5 eye-health myths busted

When it comes to our eyes, keeping them in tip-top health should be front of mind. But how do we sort fact from fiction?

There are so many ideas about what is good and bad for your peepers. Thankfully OPSM’s Director of Optometry and Community, Peter Murphy, debunks five of the most common eye myths - so you can make sure that you’re taking proper care of your eyes.

Reading in low light will harm your vision

While it is widely believed that reading in dim lighting will damage your eyes, Peter reveals it’s simply not true.

“Reading in dim light forces your eyes to do extra work and tires them out faster than in good light,” he tells. “It is difficult and uncomfortable, and can most definitely cause fatigue and eyestrain, but may not do too much harm to your eyes.”

Eating carrots will boost your eyesight

Often told to you as a child in a bid to get you to eat your veggies, Peter reveals that eating carrots doesn’t necessarily mean you’ll have perfect vision.

“Yes, eating carrots can contribute to eye health, but they are only one of many natural sources of Vitamin A, which is essential for keeping your eyes healthy,” he explains. “Eating the right foods play a huge part in keeping your eyes healthy, but it’s definitely not proven that carrots give you better eyesight.”

Staring at a screen all day makes your eyes worse

Although staring at a computer screen all day may be uncomfortable, Pete says that it’s not going to cause any long-term damage to your vision. What does happen, though, is short-term discomfort.

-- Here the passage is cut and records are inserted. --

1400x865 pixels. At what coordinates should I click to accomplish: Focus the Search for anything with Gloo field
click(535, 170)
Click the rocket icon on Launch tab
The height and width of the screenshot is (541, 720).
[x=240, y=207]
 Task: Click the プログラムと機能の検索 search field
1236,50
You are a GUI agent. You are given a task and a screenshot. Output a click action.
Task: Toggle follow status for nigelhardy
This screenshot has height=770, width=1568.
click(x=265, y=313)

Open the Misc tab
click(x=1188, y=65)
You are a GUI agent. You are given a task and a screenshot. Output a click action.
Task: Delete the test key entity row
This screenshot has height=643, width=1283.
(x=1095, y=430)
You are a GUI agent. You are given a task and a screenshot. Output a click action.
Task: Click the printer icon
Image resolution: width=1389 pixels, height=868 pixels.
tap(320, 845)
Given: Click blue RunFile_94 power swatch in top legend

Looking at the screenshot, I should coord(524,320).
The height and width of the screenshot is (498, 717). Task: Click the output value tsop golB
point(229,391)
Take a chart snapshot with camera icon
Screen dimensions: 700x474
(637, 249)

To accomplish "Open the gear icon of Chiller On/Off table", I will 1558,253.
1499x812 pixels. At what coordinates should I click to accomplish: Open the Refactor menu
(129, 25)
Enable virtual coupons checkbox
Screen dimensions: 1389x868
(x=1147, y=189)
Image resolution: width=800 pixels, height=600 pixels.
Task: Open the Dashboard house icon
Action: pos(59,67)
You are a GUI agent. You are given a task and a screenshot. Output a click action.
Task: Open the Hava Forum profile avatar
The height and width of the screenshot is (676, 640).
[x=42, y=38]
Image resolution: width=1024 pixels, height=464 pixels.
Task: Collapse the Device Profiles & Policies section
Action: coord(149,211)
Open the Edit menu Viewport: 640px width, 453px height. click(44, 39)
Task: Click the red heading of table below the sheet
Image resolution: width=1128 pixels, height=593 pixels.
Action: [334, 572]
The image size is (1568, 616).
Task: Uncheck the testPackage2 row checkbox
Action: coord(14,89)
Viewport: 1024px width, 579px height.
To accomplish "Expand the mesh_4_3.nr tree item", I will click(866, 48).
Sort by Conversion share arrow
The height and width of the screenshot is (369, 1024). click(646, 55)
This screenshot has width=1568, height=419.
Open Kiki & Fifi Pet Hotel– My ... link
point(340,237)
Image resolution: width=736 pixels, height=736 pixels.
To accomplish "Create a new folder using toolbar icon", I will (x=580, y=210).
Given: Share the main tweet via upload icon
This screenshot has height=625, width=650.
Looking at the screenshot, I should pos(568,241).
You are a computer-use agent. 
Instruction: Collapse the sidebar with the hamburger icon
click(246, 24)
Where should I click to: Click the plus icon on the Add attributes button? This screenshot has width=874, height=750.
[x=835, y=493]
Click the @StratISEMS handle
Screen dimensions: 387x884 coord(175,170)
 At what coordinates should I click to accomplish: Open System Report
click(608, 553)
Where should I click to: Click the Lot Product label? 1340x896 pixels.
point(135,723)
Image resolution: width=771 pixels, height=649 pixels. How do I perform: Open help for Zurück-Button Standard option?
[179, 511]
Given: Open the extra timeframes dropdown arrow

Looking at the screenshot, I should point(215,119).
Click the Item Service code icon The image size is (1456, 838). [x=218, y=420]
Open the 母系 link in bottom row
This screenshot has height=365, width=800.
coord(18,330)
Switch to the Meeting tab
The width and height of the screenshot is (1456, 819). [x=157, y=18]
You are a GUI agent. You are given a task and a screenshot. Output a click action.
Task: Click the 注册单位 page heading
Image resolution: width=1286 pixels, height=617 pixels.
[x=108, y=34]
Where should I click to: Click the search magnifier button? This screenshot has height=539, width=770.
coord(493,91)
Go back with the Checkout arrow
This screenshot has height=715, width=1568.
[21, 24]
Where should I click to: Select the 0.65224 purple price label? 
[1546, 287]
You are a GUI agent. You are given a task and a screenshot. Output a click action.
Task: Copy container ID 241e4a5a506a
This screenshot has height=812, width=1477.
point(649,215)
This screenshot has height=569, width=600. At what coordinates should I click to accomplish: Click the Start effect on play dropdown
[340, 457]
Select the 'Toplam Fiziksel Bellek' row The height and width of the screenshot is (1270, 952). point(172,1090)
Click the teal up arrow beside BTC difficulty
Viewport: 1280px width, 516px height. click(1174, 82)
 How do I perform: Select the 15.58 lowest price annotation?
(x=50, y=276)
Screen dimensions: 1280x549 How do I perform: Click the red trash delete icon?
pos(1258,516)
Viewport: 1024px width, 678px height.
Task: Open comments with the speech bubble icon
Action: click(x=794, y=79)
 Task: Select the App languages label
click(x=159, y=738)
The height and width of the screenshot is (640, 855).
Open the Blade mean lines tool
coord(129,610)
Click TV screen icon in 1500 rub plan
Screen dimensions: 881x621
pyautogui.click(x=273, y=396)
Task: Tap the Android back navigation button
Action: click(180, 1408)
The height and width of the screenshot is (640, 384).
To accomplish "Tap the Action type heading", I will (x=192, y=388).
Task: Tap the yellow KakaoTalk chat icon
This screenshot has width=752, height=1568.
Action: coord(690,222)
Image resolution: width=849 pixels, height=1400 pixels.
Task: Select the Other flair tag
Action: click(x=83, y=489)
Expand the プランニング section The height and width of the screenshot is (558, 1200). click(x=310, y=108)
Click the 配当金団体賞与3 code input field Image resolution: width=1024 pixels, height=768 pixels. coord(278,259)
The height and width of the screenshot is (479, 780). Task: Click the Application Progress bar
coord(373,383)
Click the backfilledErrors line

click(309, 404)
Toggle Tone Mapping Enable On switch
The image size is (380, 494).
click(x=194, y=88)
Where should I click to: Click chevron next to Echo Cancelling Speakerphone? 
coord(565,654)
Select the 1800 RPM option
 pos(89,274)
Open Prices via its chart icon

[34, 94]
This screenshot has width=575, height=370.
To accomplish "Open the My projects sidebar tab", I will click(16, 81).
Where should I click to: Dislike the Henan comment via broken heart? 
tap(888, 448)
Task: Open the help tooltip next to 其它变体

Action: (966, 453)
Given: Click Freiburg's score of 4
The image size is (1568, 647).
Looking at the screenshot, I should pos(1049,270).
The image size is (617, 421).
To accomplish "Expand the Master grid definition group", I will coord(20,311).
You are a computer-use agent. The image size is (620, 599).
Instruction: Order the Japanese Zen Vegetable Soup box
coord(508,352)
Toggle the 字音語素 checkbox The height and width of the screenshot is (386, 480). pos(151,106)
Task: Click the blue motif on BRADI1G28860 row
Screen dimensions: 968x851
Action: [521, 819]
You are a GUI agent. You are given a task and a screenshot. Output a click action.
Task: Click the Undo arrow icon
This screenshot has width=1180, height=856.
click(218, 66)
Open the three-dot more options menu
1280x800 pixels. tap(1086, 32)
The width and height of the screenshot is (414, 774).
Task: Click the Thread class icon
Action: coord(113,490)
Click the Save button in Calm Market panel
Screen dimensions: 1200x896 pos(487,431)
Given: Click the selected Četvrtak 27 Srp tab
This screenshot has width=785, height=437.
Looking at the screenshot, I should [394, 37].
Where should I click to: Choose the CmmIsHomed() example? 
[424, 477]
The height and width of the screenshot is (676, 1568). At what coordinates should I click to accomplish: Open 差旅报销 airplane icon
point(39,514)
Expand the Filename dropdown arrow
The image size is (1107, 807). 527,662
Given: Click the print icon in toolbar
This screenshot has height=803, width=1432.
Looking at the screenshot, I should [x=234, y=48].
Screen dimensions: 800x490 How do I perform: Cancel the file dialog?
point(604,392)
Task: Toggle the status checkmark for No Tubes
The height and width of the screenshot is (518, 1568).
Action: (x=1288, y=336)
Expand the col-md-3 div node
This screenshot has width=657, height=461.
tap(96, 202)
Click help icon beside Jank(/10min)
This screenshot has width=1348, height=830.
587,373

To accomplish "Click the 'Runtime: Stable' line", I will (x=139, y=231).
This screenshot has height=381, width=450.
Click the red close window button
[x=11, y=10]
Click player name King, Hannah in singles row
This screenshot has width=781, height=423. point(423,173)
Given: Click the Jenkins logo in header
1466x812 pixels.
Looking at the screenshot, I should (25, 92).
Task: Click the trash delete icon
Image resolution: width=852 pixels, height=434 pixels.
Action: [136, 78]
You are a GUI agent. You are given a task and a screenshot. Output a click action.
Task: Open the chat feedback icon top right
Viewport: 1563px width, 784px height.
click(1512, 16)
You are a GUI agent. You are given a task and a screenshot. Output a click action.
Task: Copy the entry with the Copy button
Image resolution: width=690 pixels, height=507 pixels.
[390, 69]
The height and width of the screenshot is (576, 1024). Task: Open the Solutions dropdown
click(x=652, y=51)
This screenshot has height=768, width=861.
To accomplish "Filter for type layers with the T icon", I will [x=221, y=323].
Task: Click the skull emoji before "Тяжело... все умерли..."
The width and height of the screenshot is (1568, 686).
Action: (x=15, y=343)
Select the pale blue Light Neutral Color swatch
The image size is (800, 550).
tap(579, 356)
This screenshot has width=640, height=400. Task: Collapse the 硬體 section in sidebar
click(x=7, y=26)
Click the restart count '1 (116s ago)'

“When you’ve been staring at a screen for a long time, your eyes dry out because you blink less,” he explains. “It can also cause your eyes to get tired, which can result from the reflective nature of the monitor.” Peter suggests using eye drops and monitor adjustments to alleviate these troubles.

I only need to visit the optometrist if there’s something wrong

Even if you’ve always had 20/20 vision, Peter says that as you age you should visit an optometrist every two years – even if you don’t think there’s anything wrong.

“If you have a family history of poor health, diabetes or eye problems, then you may need to check in with your optometrist more often,” Peter advises. “There are also a few nasty diseases that you may be developing and you don’t even know it. Glaucoma and macular degeneration are two of the leading causes of blindness that develop slowly, and usually without any noticeable symptoms.” Regular eye tests can ensure any abnormalities are caught in their early stages. 

UV rays won’t hurt my eyes

Peter says that UV rays are in fact very damaging to eyes. “It can increase your chances of developing macular degeneration and cataracts,” he says.

Think of your sunglasses as sunscreen for your eyes and never leave home without them.